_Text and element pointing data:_

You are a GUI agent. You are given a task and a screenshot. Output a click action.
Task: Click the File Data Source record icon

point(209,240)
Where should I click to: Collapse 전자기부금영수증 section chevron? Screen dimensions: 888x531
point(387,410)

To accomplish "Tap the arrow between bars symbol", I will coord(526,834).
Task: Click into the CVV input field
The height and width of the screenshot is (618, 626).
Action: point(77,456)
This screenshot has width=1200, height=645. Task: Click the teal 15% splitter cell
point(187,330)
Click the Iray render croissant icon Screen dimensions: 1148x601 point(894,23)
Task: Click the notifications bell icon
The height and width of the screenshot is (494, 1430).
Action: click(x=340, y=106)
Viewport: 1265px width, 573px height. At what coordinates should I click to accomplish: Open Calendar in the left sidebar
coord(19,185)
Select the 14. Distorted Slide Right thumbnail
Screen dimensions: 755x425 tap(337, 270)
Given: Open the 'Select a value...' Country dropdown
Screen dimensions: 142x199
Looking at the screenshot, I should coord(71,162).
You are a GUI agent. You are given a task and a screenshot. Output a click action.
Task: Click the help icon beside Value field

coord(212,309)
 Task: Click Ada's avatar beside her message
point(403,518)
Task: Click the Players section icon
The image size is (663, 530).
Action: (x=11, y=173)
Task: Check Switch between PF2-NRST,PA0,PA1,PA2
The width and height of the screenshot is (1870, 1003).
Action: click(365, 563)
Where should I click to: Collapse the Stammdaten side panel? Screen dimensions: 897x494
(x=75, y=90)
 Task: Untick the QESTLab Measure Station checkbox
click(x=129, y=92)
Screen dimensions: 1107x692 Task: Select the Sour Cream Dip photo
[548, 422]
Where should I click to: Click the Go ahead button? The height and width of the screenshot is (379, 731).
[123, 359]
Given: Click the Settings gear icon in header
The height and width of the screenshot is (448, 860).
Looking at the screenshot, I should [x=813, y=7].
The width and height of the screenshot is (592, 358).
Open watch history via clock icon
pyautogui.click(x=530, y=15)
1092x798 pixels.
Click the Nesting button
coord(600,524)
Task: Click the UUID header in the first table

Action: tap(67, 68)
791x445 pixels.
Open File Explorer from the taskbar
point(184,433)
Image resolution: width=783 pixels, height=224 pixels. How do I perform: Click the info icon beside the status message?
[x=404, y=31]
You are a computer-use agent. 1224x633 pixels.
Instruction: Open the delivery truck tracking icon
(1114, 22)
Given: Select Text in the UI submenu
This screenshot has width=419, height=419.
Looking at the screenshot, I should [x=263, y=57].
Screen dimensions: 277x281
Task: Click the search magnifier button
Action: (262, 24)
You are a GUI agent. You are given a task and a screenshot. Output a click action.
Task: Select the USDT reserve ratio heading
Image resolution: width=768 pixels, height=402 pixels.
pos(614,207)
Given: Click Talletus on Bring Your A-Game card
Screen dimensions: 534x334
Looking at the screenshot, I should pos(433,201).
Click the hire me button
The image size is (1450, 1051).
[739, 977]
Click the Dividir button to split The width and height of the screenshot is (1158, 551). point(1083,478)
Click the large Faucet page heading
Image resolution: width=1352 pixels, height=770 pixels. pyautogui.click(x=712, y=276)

_Directive:_ Convert the data from the very first line down through the line containing "point(387,410)", inclusive, into a JSON list of strings with one string per line, omitting blank lines.

_Answer to the task:_
[
  "You are a GUI agent. You are given a task and a screenshot. Output a click action.",
  "Task: Click the File Data Source record icon",
  "point(209,240)",
  "Where should I click to: Collapse 전자기부금영수증 section chevron? Screen dimensions: 888x531",
  "point(387,410)"
]